Mi alma, cual superficie delgada de hielo, donde tú saltas cada vez que tus ojos se clavan en mí, mi alma te reclama, le grita a mi corazón que vuelvas, quieres quebrarme y no sé aún que escondes, al sonar el cántico de nuestra hermandad, la justicia de nuestros credos, donde nuestros armazones se acercan, donde todo el odio que a la fuerza creaste hacia mí se levanta como una cárcel, impenetrable e inquebrantable.
Tú eres la que pone flores, llenas de oro el suelo, traes diamantes y majestuosidad, plantaste espinas de orgullo para mantenerme lejos de ti.
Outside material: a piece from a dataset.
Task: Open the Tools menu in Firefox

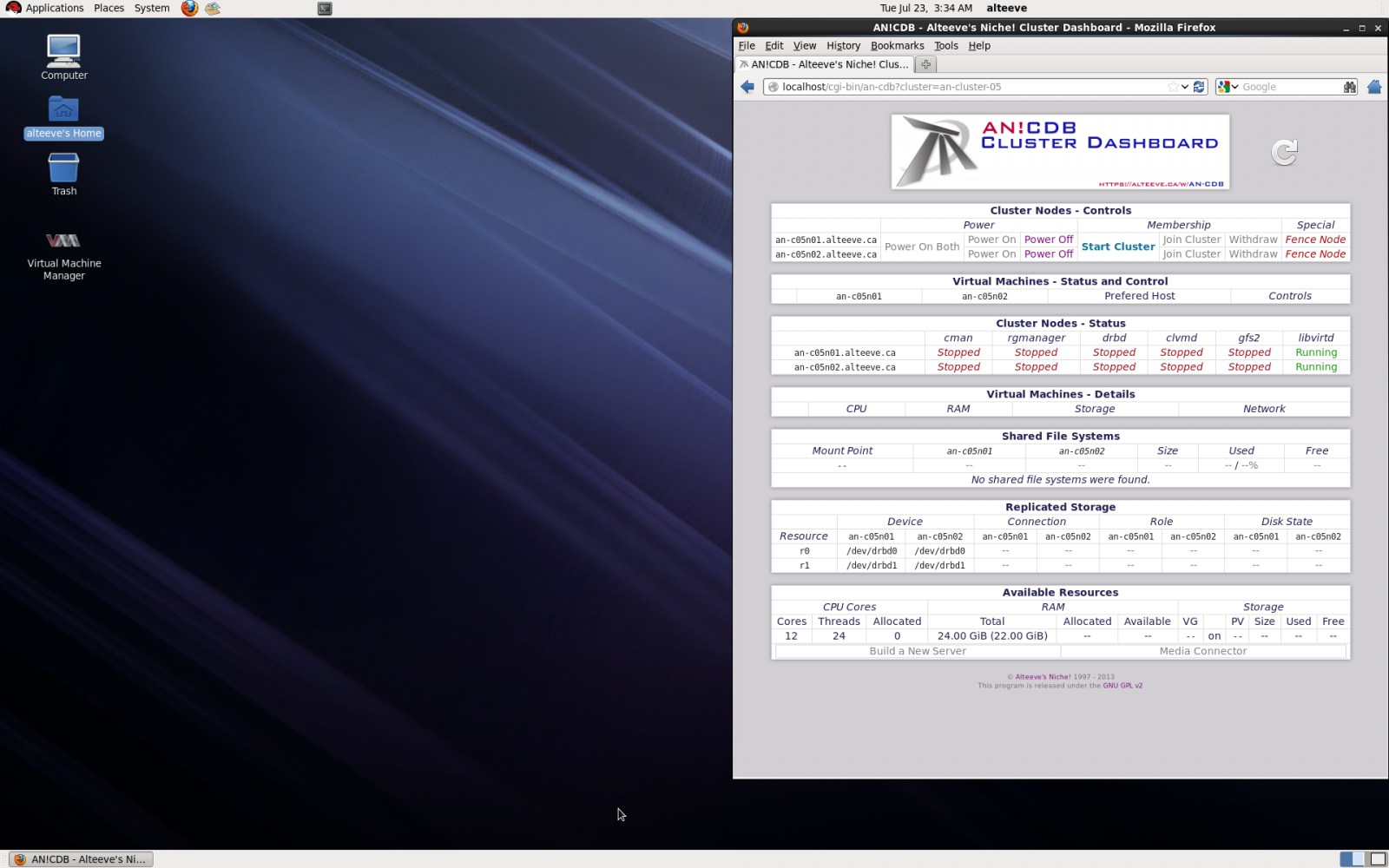Action: (945, 46)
Tus ojos están vendados y tus oídos solo escuchan rumores de maldad e infelicidad y a veces, solo a veces, algún amante de barro calienta tu alma con sus palabras simples, pero sabes que tu corazón arderá solo por mi y sé que aún tu sangre, reclama mi sangre, tu alma quiere sumergirme en ti y llenarme de tu vida.
Abre los ojos, oye mi voz y mira la tumba que has llenado de oro, los diamantes de tu alma que tiraste, porque en tu angustia me muestras lo grande de tu espíritu, muestras tus murallas ante mí, pintaste en tus labios un estandarte que me amenaza, pero estás muerta, tu rostro está apagado, tu angustia seca los espinos y los convierte en polvo, solo me adornaste la tumba de tu felicidad, celebras haberte alejado de mí, pero el amor te sabe amargo, quieres encontrar gusto en los labios de barro y tragas la arcilla del alma de lo vulgar, ya no puedes tomar de tu vino favorito, no puedes reclamarlo de mis labios, por ahora, no puedes.
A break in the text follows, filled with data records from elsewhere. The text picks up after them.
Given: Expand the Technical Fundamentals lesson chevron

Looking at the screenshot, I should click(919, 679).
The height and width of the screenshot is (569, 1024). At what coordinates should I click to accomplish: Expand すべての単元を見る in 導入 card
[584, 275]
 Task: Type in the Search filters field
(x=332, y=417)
Tu rostro se esconde del mío, tu orgullo intenta darme la espalda, obligas a tus labios y a tu lengua a gritar que te creaste una felicidad y que ahora el mundo está a tus pies, pero tu alma es como un niño, nuestros senderos se acercan y nuestros jueces pueden ver como tu alma se estira para abrazarme, porque mientras en la portada de tu espíritu pintas una sonrisa, en sus páginas se derriten las letras por tus lágrimas.
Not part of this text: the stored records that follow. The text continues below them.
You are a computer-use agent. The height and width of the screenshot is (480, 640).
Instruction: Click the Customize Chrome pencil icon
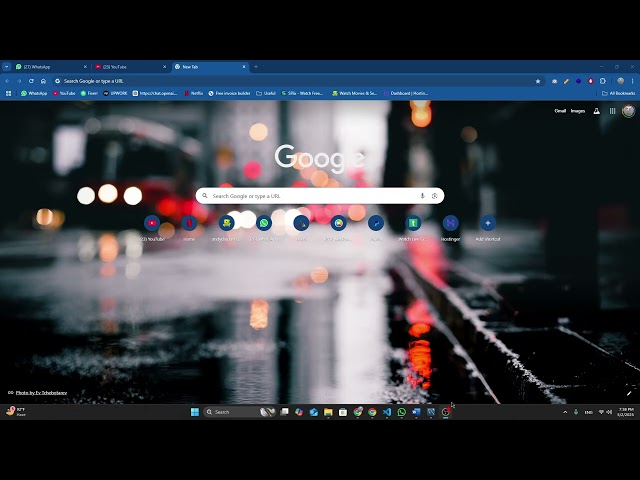click(629, 393)
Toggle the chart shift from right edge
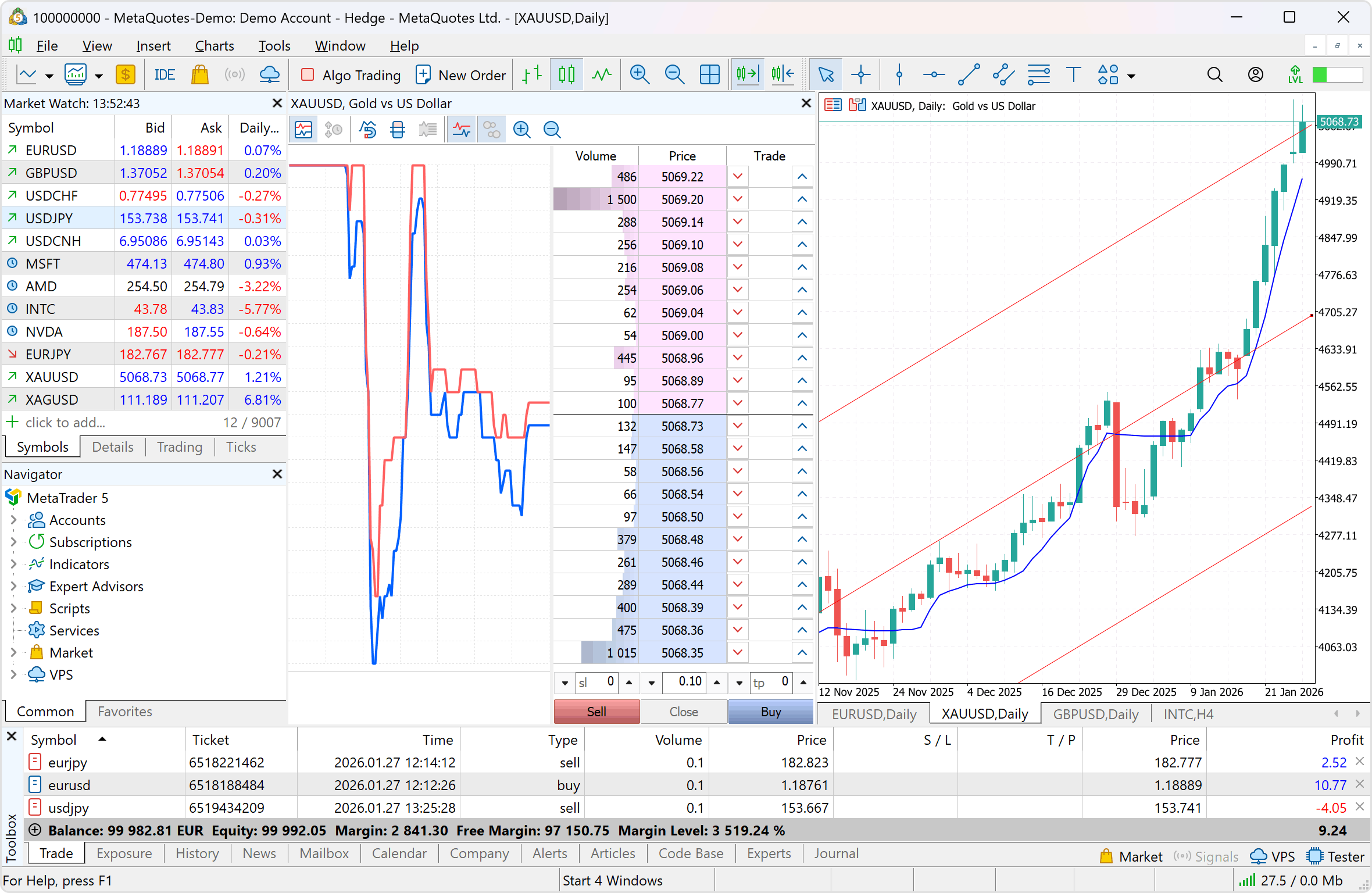 click(783, 74)
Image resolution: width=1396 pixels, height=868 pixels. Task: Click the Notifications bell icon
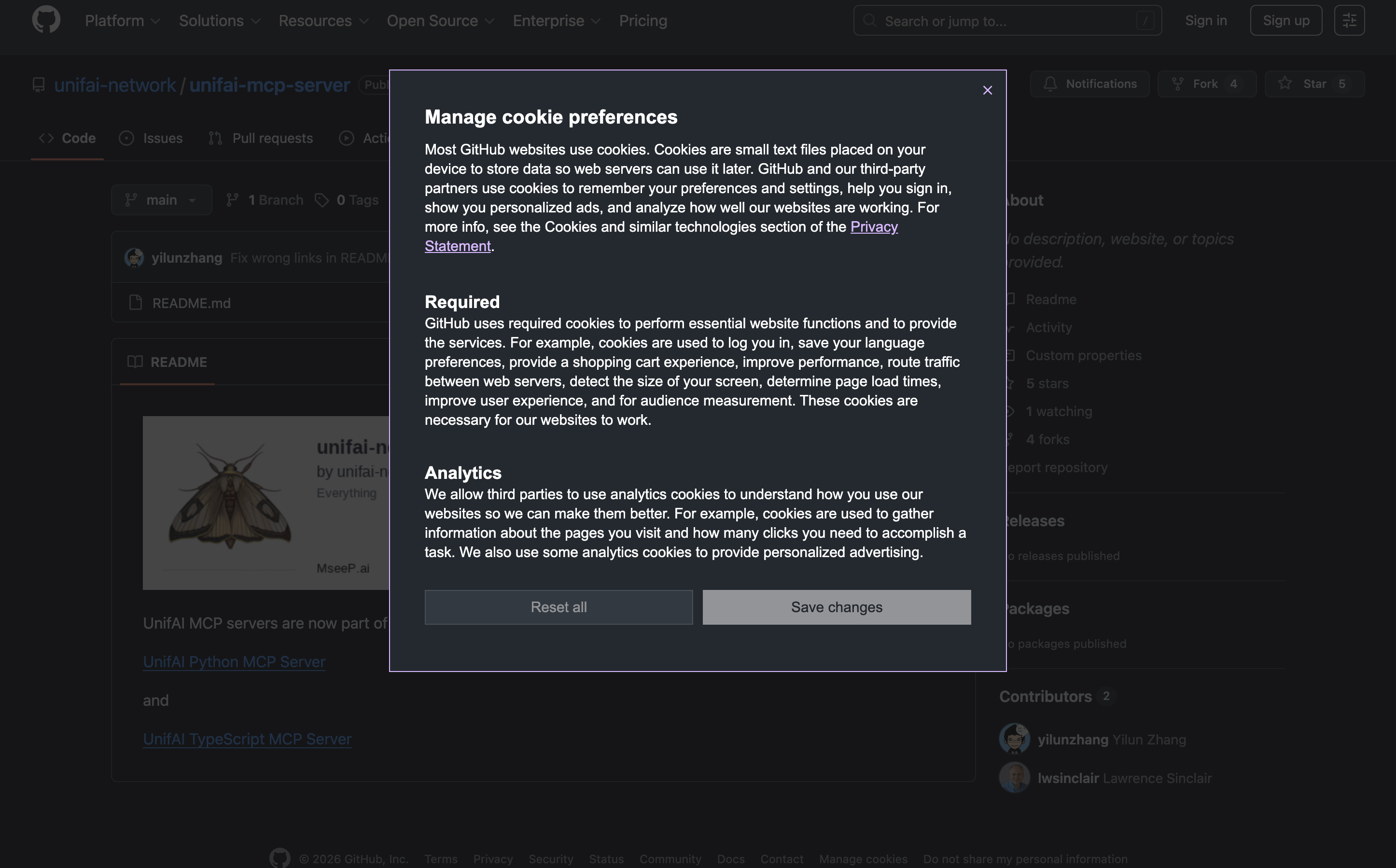[x=1050, y=84]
He reforzado mi corazón, para que cuando esté cerca de ti no se arranque de mi pecho para abrazarte, he hablado día tras día con mi alma, le he contado que tu fuego por mí se extinguió, pero no hace caso, me acusa de embustero, de proferir falacias sobre nuestro amor y me está obligando a morir por ti. Muchas veces casi la he convencido de que todo se apagó y he caminado en alivio por un lapso temporal, pero desde que escucha los gritos de tu amor, dentro de esa roca endurecida que es tu corazón, se ha vuelto loca, ha perdido la razón.

La luz de tu vida me ha contado que me necesitas aún, pero que cada día haces los muros de tu ser más firmes para no dejarme entrar. Tú eres una guerrera, asesina, eres un cometa despeinado y encendido por el orgullo, tu inteligencia se pierde por tus ganas de gritarles a todos que no me necesitas, tu presentación es eso, mas yo pude amanecer en ti, fuimos como la luna y el mar, te sumergías en mí, por eso y solo por eso, puedo saber que no eres más que una roca hueca, en cuyo interior yace una niña muy pequeña, que me necesita y que quisiera vivir en huracanes de pasión, ¿de qué nos sirve tanta lucha? Ya dejamos de combatir por lo que queríamos, ahora solo queremos derrotar a nuestro amor, pero él, es invencible.

Para ti, todas mis lágrimas, mi vida, mi pasión, mi alma y mi amor. Para ti amor mío, mi desesperación.